Research Projects
Social mobility and social capital in China and Britain, a comparative study
Principal Investigator: Prof Yaojun Li, Institute for Social Change, Manchester University
Co Investigator: Professor Yanjie Bian, Xian Jiaotong University
1 September 2011 to 31 September 2012
This project intends to conduct comparative research between China and Britain on social equality and social cohesion in the last two decades.
This project is to answer the call of the ESRC Pathfinder initiative by conducting Sino-British comparative research on patterns and trends of social inequality in the two countries (the ESRC theme of 'winners and losers amidst economic restructuring'). It also has the aim of helping the junior members in the team and the research students in the two institutions to improve their conceptual and quantitative skills in analysing large-scale social surveys relevant to the research areas. Furthermore, it wishes to build a strong evidence base for informing policy-making on social equality and social cohesion.
More specifically, we have three objectives:
Substantive research: we shall conduct systematic research on social inequality in China and Britain using the most authoritative and publicly available data sources in the two countries covering a period of nearly two decades (1996-2010). We put 'social mobility and social capital' in the title of the proposal because they are fundamental questions on social equality and social change where the two countries can be expected to display great similarity in the underlying regularities and also some systematic differences influenced particularly by China's political institutions. We wish to emphasise that we shall also conduct comparative analysis on education, employment, migration and possibly some other topics both during and after this project.
Capacity building: we shall (1) train the junior members in the team in terms of their theoretical/conceptual development and quantitative skills related to the project, (2) hold seminars/workshops for the research students in the two institutions to demonstrate the relevant theoretical issues and analytical skills so that they can develop an appreciation of the research potentials using comparative data in the two countries, and (3) develop a set of datasets with harmonised variables used in the project and deposit them to the UK Data Archive for the benefit of future researchers.
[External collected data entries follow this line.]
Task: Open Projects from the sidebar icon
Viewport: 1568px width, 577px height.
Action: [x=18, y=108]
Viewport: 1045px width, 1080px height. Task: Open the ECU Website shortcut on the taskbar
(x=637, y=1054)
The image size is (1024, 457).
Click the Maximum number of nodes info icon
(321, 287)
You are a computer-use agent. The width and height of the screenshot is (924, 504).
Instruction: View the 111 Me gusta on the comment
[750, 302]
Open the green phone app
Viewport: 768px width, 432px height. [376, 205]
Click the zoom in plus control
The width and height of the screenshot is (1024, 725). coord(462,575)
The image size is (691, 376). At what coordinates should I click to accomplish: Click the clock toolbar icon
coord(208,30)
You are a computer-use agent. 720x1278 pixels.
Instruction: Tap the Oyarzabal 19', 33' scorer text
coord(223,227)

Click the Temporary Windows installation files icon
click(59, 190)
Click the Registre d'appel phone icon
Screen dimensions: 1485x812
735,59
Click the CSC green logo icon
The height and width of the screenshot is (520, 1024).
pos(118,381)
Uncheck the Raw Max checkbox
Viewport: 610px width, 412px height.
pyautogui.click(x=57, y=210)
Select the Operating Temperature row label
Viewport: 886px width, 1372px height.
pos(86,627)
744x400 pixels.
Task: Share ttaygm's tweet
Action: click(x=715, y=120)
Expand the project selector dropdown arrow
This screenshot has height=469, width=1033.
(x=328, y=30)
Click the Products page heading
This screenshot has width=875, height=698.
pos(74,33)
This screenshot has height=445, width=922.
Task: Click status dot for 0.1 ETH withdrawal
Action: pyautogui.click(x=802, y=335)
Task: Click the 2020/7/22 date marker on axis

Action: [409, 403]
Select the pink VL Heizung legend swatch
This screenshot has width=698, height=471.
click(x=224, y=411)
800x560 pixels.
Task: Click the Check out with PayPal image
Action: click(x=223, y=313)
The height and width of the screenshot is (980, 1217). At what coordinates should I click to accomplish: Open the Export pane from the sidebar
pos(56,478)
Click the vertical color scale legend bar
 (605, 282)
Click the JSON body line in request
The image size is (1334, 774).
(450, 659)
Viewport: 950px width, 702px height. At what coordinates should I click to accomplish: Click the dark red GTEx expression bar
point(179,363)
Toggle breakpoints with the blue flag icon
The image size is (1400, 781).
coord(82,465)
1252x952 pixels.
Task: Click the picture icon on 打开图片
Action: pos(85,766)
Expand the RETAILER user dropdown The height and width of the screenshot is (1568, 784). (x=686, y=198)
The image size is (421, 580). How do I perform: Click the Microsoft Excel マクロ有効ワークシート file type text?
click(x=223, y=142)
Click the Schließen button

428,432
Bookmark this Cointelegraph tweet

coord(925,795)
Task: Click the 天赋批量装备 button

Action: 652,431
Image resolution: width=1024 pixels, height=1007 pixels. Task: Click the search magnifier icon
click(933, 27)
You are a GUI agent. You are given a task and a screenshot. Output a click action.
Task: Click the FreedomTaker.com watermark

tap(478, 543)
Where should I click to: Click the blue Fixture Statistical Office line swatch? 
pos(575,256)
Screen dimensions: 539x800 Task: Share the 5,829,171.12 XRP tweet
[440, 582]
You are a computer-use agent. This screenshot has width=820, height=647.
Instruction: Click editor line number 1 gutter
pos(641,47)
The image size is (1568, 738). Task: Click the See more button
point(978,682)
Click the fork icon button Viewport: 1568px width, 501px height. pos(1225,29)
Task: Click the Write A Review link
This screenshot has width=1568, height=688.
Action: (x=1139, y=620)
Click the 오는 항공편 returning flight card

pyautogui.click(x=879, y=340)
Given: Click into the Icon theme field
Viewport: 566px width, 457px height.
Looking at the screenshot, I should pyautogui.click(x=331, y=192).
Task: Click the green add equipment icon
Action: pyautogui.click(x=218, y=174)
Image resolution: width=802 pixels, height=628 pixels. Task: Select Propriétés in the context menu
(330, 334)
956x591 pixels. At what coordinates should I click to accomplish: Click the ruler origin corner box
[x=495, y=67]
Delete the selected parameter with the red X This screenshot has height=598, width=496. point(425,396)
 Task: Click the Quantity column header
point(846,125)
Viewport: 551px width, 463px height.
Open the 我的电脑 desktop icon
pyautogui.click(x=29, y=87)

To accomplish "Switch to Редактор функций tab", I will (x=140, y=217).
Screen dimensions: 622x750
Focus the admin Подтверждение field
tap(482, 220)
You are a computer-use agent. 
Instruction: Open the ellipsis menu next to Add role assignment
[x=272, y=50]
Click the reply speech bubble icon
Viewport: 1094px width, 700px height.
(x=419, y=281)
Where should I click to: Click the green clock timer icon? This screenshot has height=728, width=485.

Policy relevance and impact pathways: we shall (1) develop a strong evidence base relevant to policy-making on the extent and changes of social differences in terms of educational and occupational attainment and social capital distribution in the two countries in the period covered, (2) disseminate the research findings as widely as possible by presenting them at the Summer Schools of the two institutions, at UK and international sociological conferences, at the ESRC-organised dissemination meetings, at special workshops for academic and government research communities, and via a project-specific website at the PI's institute for interested researchers to visit at all times.